I have the pleasure of being a part of daily conversations on developing leaders. What I hear are stories of individuals who aren’t growing as leaders.

I hear from companies that would like to be culturally diverse and ready for change, but when you hear from the employees, it’s clear that this is not the case. I hear from executives about the challenges they face when they take on leadership roles. After 15 months, these leaders aren’t hitting goals and don’t know how to create influence, or they listened to every demand and took on too much. We know that many executives want more leadership training. Yet, only a handful say their companies offer adequate training.

How can we better support our leaders with the tools they need to be great? How can we ask those who are not deeply committed to personal transformation to handle the task of complex and deep organizational transformation?

Managing Internal Change First

Recently, I was approached to help a manager who has a reputation for being inappropriate. Although numerous people on the team mentioned that they know he’s good person, he often makes remarks that make women on his team and his clients feel uncomfortable. It’s just a matter of time until he says the wrong thing to the wrong person (it should be noted that this man is at the top of the company and in a highly visible role, and he doesn’t see his behavior as an issue.)

There are a few ways I could approach working with him. I might create an argument for managing his reputation — give examples of inappropriate behavior and show the ramifications of such actions. We could role play responses and new approaches. He could understand in a very logical way why changing how he behaves is in his best interest for his long-term success.

But this misses a key point in creating lasting behavioral change. He needs to know why he’s acting like this. Does he disrespect women because his mother didn’t respect his father? Or because his father didn’t respect his mother? There’s a story here that’s being played out in the professional landscape. Maybe his high-school sweetheart left him for someone else and he resents women in general, trying to objectify them as a means to mend what happened to him. Because he hasn’t faced this, he becomes maimed as a leader who unwittingly hurts others.

Unpacking Greatness

Many men are taught to push pain trauma, and regret down and not feel it. This is where anger, ineffective communication skills and inappropriate behavior come from.

As Carl Jung said, “Until you make the unconscious conscious, it will direct your life and you will call it fate.”

When I hear, “This is just who I am. People I work with have to accept it,” this is a point of defective reasoning. The person is basically deflecting responsibility and personal growth. The ramifications of accepting inadequacy at an organizational and individual level make for poor performance, set the wrong tone for the culture and can no longer be accepted.

Great leaders know how to support the growth of others, but first, they have done the inner work. We must look at what stands in the way of success, investigate it and solve the problem.

Beyond self-sabotaging behavior, many leaders I work with lock themselves out of their potential by putting up walls and shutting down emotions. I often hear things like, “Rather than let myself feel really good, I retreat.”

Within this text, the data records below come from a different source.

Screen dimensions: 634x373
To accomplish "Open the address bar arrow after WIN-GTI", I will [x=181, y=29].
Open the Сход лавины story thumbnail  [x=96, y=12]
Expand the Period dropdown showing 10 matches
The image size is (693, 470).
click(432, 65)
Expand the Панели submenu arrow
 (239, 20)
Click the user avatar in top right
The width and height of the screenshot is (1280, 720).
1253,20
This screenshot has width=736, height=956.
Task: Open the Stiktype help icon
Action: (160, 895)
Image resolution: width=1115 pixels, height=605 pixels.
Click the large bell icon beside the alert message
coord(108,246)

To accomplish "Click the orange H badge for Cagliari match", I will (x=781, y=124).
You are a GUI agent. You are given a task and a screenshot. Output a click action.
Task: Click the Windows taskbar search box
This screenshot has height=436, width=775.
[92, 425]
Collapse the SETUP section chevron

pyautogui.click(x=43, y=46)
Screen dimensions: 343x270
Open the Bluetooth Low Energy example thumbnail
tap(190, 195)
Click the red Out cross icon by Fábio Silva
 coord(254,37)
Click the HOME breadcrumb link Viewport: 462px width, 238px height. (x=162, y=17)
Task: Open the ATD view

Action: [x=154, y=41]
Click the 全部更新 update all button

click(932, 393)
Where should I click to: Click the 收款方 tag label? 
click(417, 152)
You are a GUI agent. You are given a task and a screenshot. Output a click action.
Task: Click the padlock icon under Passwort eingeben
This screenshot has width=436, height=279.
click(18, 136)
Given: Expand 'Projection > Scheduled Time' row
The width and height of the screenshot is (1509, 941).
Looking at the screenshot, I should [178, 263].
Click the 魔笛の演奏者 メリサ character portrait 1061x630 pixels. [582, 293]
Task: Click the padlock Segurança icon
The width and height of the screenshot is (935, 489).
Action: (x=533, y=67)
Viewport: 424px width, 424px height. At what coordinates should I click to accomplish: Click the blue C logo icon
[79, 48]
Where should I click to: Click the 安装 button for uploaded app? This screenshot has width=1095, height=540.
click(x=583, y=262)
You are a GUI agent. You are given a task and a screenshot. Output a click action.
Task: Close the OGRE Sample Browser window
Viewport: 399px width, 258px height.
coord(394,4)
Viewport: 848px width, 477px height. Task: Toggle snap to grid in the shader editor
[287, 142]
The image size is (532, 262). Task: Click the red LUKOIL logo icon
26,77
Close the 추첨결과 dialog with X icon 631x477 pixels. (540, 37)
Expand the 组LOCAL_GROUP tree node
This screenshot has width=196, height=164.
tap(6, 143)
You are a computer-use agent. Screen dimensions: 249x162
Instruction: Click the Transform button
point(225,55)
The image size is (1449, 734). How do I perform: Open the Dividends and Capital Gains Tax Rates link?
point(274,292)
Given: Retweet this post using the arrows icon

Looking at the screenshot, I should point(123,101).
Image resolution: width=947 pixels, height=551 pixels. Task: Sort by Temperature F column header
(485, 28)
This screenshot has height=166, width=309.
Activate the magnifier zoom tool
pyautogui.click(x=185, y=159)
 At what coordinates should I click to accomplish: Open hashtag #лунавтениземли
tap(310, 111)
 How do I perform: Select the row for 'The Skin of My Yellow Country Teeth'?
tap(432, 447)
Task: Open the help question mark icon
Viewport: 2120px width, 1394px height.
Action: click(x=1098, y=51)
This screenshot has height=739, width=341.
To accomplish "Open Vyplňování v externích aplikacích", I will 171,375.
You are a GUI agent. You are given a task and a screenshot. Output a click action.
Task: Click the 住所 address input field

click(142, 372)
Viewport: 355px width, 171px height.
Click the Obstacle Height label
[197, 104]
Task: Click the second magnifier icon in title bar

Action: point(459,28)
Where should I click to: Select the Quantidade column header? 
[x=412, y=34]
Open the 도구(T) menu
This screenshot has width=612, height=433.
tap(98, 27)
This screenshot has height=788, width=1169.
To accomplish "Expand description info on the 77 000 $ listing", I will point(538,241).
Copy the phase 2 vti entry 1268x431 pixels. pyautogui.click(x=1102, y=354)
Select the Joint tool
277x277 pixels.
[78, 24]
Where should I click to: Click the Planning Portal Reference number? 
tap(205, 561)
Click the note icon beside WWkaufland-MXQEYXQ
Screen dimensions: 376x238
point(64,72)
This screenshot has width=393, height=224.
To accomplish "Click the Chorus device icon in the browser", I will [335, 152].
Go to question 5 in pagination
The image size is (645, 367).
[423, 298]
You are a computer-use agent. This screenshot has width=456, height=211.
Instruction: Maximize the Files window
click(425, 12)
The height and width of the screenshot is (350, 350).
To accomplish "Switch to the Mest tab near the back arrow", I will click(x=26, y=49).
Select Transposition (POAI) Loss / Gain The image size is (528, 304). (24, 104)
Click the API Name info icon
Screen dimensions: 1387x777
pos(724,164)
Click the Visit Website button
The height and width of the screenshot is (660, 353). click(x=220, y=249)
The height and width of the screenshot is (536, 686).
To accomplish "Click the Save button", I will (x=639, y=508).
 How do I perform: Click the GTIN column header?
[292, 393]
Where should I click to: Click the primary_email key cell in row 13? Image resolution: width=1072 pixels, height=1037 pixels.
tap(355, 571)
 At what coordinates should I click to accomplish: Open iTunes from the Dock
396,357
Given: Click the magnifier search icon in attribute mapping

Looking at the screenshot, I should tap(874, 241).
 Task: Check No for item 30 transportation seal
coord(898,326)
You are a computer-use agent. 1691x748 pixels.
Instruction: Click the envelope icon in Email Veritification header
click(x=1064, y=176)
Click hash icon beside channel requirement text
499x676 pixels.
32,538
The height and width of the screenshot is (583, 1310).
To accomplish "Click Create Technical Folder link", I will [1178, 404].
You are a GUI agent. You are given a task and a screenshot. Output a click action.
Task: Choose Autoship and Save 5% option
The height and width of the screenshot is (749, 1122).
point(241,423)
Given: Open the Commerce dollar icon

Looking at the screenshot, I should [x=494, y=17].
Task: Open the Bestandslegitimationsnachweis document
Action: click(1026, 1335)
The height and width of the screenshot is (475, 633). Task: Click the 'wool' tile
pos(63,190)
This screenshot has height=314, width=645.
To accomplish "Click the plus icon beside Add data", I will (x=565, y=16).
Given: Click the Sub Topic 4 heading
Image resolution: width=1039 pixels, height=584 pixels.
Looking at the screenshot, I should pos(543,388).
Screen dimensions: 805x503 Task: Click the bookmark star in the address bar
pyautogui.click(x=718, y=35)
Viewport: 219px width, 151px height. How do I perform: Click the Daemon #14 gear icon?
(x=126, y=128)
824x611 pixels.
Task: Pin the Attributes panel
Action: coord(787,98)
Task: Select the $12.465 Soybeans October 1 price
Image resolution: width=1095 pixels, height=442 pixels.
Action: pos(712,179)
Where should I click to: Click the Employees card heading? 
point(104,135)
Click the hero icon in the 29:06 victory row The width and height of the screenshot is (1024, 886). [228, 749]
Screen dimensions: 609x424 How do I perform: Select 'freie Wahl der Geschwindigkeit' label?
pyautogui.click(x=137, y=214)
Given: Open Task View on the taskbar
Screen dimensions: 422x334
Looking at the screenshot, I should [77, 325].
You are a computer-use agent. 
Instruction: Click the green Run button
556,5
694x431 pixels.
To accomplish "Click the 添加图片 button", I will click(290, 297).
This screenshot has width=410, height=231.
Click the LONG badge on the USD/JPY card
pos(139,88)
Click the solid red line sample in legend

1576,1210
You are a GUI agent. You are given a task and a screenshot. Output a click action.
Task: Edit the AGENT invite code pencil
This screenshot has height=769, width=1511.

How much of this is learned behavior? Suppressing emotions could increase the risk of heart disease and certain forms of cancer. Are we teaching our leaders to lock themselves out of a key component of their health and their potential?

Your Potential Is Hiding In The Shadow

Jung named the shadow side of the personality the dark night of the soul. Think of this as what you fear most, your trauma story or innate weakness. When we try to pretend we don’t have this, like kryptonite, our weakness comes back to haunt us every time we try to get to the next level.

It could be as sneaky as your signature brisk response, causing everyone to believe you’re cold and unapproachable. This behavioral tick could steer your career far off course, and you’d likely have no idea why.

The Solution Is Not Far From The Problem

Each person carries their own trauma story. To reach your full potential, it must be unpacked with care and precision. It takes courage to face, understand, forgive and ultimately write a new story.

Authentic leaders put others at ease and possess emotional maturity, which allows their ideas to be respected without needing to use power or force to communicate. To master this type of influence, I invite my clients to embark on a path of self-reflection by organizing their inner landscape. You can start by taking stock of where you need to grow. Ask those you trust if you don’t see a clear path forward. You really want to understand your strengths, weaknesses and blind spots so you can ready yourself with a plan.

When challenges arise, this is your opportunity. Your goal is to slow down your reaction and make a better choice. With a strong intention and a commitment to change, you’ll find the grit to persevere, and what was once challenging, with time, will become a new norm.

Those who succeed at creating lasting behavioral change take time to reflect. Imagine yourself at the end with the goal realized, seeing yourself in service to others, transforming their lives. Most importantly, take time to celebrate those small wins — the moments you adapted.

I’d love to hear your ideas on how to support the inner growth of your leaders!